DiDomenico R J, Massad M G. Pharmacologic strategies for prevention of atrial fibrillation after open heart surgery. Annals of Thoracic Surgery 2005; 79(2): 728-740. [PubMed: 15680883]

Other publications of related interest

Crystal E, Garfinkle MS, Connolly SS, Ginger TT, Sleik K, Yusuf SS. Interventions for preventing post-operative atrial fibrillation in patients undergoing heart surgery (Cochrane Review).

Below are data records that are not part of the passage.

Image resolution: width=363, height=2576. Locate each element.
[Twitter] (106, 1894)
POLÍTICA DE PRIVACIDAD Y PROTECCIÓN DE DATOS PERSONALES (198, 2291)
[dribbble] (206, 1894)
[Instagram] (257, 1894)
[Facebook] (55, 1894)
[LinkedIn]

In: The Cochrane Library, Issue 4, 2004. Chichester: John Wiley and Sons, Ltd.

Indexing Status

Subject indexing assigned by NLM

MeSH

Adrenergic beta-Antagonists /therapeutic use; Amiodarone /therapeutic use; Angiotensin II /antagonists & inhibitors; Anti-Arrhythmia Agents /therapeutic use; Atrial Fibrillation /etiology /prevention & control; Calcium Channel Blockers /therapeutic use; Cardiac Surgical Procedures /adverse effects /methods; Digoxin /therapeutic use; Humans; Postoperative Care /methods; Risk Factors; Sotalol /therapeutic use; Tachycardia, Supraventricular /etiology /prevention & control

AccessionNumber

12005009190

Database entry date

31/03/2006

Record Status

This is a critical abstract of a systematic review that meets the criteria for inclusion on DARE. Each critical abstract contains a brief summary of the review methods, results and conclusions followed by a detailed critical assessment on the reliability of the review and the conclusions drawn.

CRD has determined that this article meets the DARE scientific quality criteria for a systematic review.